**WORK TO COMPLETE:** Output exactly the lines below, starting with the line that has "Click the 'Телефоны поддержки' link" and going on through the line that has "This screenshot has height=883, width=1372.", both included, and no other lines.

**EXTRACTED INFORMATION:**
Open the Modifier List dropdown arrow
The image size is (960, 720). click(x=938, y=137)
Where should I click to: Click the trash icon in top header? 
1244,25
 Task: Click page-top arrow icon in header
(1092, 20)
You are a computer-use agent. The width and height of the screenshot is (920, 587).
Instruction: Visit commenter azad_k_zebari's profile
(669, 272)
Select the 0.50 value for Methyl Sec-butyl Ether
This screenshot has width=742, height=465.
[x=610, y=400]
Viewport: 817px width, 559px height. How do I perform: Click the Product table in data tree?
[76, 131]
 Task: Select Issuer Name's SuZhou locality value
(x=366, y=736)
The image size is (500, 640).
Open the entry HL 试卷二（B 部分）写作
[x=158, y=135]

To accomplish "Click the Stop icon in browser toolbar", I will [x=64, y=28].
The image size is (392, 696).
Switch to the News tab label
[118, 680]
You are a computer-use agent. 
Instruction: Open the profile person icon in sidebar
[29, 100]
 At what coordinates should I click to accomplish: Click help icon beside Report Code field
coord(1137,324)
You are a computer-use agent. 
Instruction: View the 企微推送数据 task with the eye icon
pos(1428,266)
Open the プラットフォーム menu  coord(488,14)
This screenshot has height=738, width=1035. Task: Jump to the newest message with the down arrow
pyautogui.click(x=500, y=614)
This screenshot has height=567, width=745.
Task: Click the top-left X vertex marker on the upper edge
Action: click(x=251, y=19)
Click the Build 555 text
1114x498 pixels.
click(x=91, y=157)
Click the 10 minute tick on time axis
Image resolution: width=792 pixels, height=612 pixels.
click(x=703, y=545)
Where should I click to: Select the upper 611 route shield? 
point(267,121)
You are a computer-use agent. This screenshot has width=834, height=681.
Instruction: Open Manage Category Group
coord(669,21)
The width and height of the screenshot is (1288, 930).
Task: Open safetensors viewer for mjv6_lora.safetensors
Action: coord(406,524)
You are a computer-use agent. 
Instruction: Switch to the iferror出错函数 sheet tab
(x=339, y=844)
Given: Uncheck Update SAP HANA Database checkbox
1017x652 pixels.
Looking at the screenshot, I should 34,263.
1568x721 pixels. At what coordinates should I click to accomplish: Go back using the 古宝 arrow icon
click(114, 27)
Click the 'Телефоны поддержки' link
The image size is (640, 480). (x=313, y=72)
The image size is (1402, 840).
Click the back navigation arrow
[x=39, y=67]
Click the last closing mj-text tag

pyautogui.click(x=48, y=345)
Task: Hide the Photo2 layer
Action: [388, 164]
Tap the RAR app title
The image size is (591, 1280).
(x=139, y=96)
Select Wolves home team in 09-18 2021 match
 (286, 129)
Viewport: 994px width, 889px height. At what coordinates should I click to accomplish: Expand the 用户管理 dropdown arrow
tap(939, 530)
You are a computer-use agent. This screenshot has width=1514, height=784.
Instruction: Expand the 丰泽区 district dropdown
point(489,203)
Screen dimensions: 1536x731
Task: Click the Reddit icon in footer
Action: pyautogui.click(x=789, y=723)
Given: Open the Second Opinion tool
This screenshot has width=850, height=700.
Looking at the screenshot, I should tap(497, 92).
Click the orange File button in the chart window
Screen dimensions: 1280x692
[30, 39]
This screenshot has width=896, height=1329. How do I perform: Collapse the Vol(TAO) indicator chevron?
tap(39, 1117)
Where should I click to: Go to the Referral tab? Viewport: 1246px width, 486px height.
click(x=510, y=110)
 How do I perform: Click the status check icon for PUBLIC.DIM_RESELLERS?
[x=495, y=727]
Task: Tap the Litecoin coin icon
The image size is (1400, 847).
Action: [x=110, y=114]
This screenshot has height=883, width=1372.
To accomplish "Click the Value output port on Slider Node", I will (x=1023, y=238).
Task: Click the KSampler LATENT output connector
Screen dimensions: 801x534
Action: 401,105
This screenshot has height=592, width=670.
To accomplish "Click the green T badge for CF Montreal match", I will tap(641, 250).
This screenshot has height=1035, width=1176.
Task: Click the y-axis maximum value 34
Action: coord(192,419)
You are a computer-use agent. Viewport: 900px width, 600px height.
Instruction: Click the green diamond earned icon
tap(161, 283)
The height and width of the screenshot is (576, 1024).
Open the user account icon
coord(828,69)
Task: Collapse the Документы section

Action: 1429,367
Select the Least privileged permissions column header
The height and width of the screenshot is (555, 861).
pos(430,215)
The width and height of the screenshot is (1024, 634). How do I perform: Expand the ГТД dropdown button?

**FINISHED TASK:**
Click the 'Телефоны поддержки' link
The image size is (640, 480). (x=313, y=72)
The image size is (1402, 840).
Click the back navigation arrow
[x=39, y=67]
Click the last closing mj-text tag

pyautogui.click(x=48, y=345)
Task: Hide the Photo2 layer
Action: [388, 164]
Tap the RAR app title
The image size is (591, 1280).
(x=139, y=96)
Select Wolves home team in 09-18 2021 match
 (286, 129)
Viewport: 994px width, 889px height. At what coordinates should I click to accomplish: Expand the 用户管理 dropdown arrow
tap(939, 530)
You are a computer-use agent. This screenshot has width=1514, height=784.
Instruction: Expand the 丰泽区 district dropdown
point(489,203)
Screen dimensions: 1536x731
Task: Click the Reddit icon in footer
Action: pyautogui.click(x=789, y=723)
Given: Open the Second Opinion tool
This screenshot has width=850, height=700.
Looking at the screenshot, I should tap(497, 92).
Click the orange File button in the chart window
Screen dimensions: 1280x692
[30, 39]
This screenshot has width=896, height=1329. How do I perform: Collapse the Vol(TAO) indicator chevron?
tap(39, 1117)
Where should I click to: Go to the Referral tab? Viewport: 1246px width, 486px height.
click(x=510, y=110)
 How do I perform: Click the status check icon for PUBLIC.DIM_RESELLERS?
[x=495, y=727]
Task: Tap the Litecoin coin icon
The image size is (1400, 847).
Action: [x=110, y=114]
This screenshot has height=883, width=1372.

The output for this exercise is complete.